If I can use two examples of my own books, here’s a bit of a breakdown on earnings.

For one of my traditionally published books that sells for $24.99 in print, I earn 8% on each sale, which is about $2.00. I get paid for that once a year with 30% withheld for a full year. I’m not even going to talk about the eBook sales as that’s a joke and barely adds up to enough sales to even talk about (because most traditional publishers don’t sell a lot of eBooks because they price they high enough to drive people to buy the print version, which is often cheaper, or just a dollar or two more than the eBook price).

For one of my self-published books, which sells for $14.99 in print, I earn $3.20 per sale. But I don’t sell a lot of print on my self-published books. The majority of my sales come from eBook sales. When I sell an eBook for $4.99, I earn $3.49. And I get paid on those sales every month, as opposed to once per year.

One thing most authors misunderstand is that they think working with a traditional publisher means you won’t have to do marketing. That couldn’t be further from the truth.

Authors have to do their own marketing regardless of how a book is published.

One last thing I always consider when thinking about the pros and cons of traditional publishing versus self-publishing:  If it’s important for me to earn money and sell a lot of units in a digital manner where I’m in control, then I self-publish. If it’s important for the book to be in print and on bookstore shelves, then I look at traditional publishing. Because each book I write, or plan on writing has its own unique path often depending on my goals and how they relate to those factors.

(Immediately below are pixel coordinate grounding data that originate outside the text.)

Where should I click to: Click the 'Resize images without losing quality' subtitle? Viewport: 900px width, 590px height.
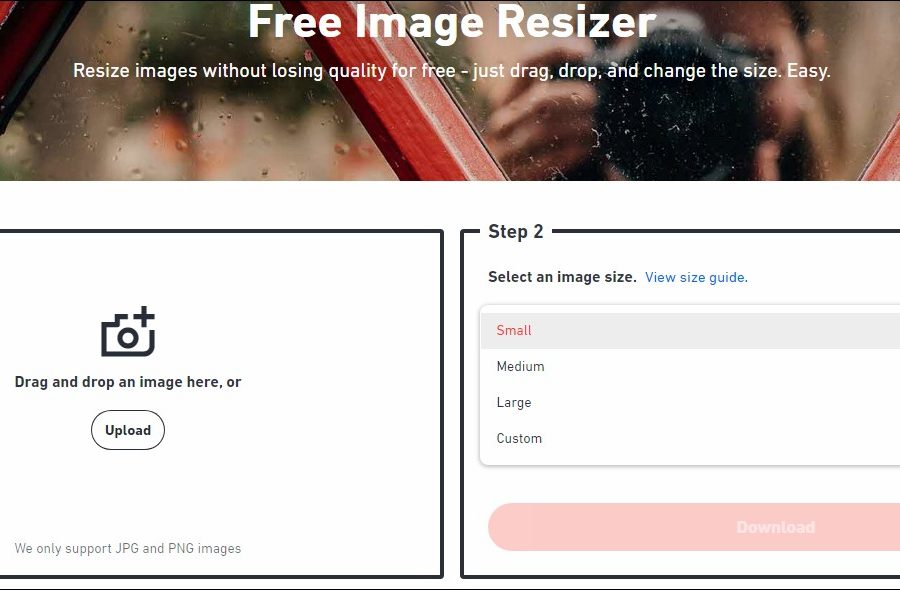click(452, 71)
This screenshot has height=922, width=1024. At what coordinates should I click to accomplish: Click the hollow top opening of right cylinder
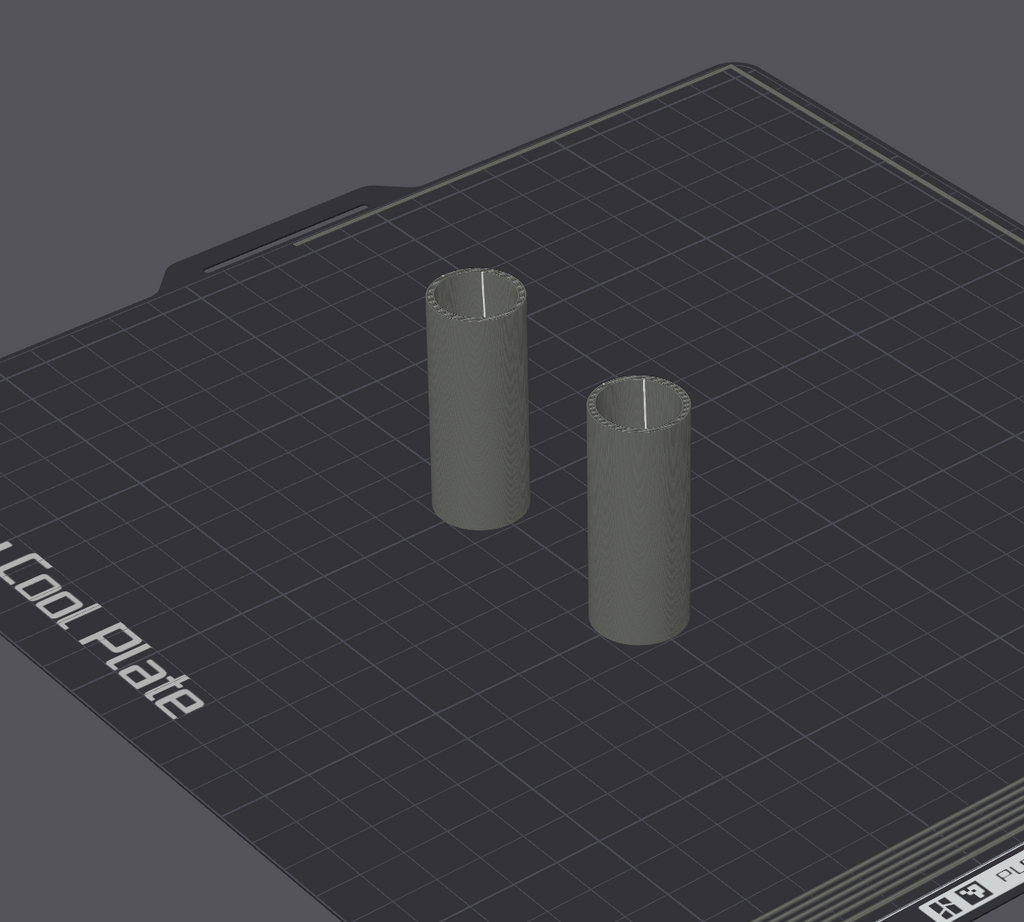(x=639, y=405)
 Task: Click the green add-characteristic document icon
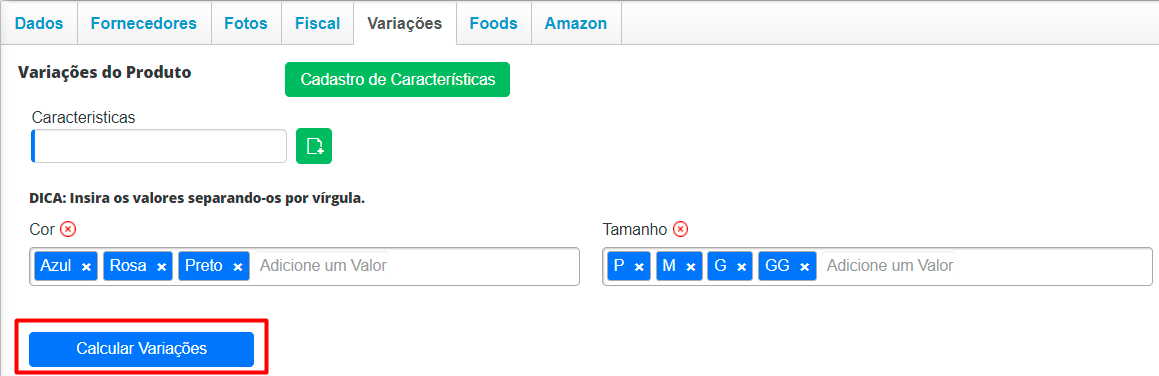click(314, 146)
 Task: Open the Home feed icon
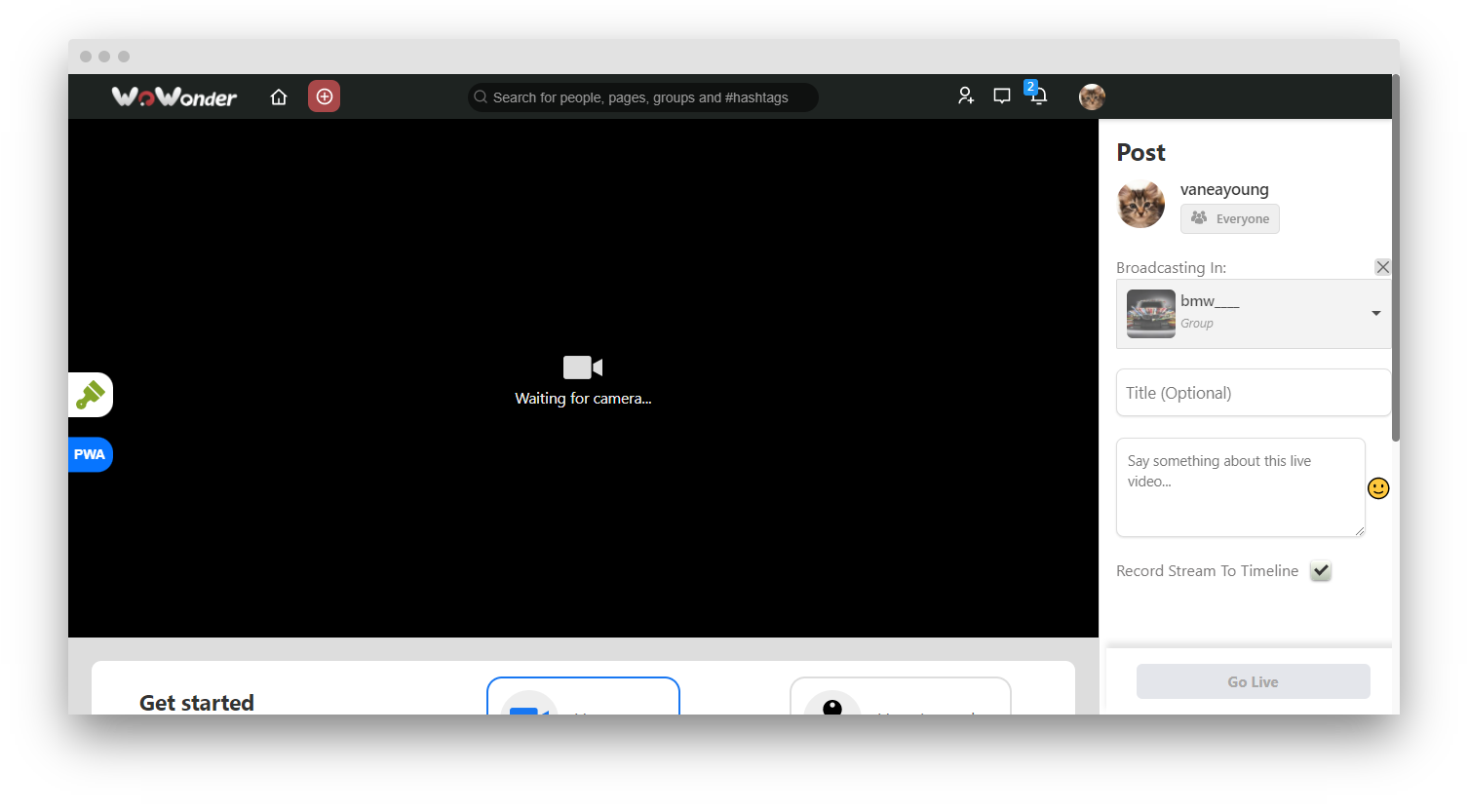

Which formats are your books available in: ebook? Print? Audio? Hardback? Large print? NFTs?

Mario Acevedo: My books are available in print, ebook, and audio. My few hardbacks are out of print.

Paul Kane: All kinds, it just depends which book it is. Most are ebook and print. Some have had audios made of them, like The Rot from Horrific Tales. Encyclopocalypse have turned a lot of my back catalogue into audios, but also published a recent collection called The Naked Eye as an ebook and print, paperback and hardback. So it really does depend on what book it is and who brought it out. Doing searches for Paul Kane, PB Kane – my YA pseudonym – and PL Kane will come up with a bunch of stuff from me.

Bobby Nash: I have books available in hardcover, paperback, ebook, and audio. For BEN Books, I make an effort to get the books in as many formats as I can so readers can find it. On projects I do for other publishers, I don’t always have a say in format.

Robbie Cheadle: My YA and adult books are available as ebooks from Amazon and Lulu.com and as paperbacks from TSL Publications in the UK, Lulu.com, and Amazon. My children’s books are available as ebooks from Lulu.com and as paperbacks from TSL Publications in the UK, Lulu.com, and Amazon. My two poetry books are available from Amazon as paperbacks and ebooks and Behind Closed Doors is available through a variety of other distributors too.

Nancy Oswald: Ebook, print, both hard back and soft cover. It has varied from book to book. I’d love to have audio versions of my books, but I don’t think there would be a market for the ages I write for.

Mark Leslie Lefebvre: My books are available in eBook, Print (trade paperback, hardcover, large print) and Audiobooks. Not all titles are available in all formats. And, ironically, my self-published titles are available in more formats than my traditionally published books.

I also have a small selection of self-published titles available in an NFT-type model and will likely expand that over time.

If your books are available in audio format, which distribution platforms do you use? Can you tell us about your audio book experiences?

Paul Kane: Usually Audible, though a few have come out as CDs as well. Her Last Secret was a CD release, as well as a download. I tend to just let the publishers get on with that, as they know more about it all than me. Sometimes I get sent audition clips from people who want to do the narration, and indeed I was put in touch with the guy who did the narration for Arcana from Wordfire Press, Robert Power, because he wanted to ask some questions and I spent a very pleasant evening on the phone chatting to him. But generally, I don’t really have anything to do with it, other than I might listen to some actors reading bits of the book and say which one I prefer or who I think suits the story best.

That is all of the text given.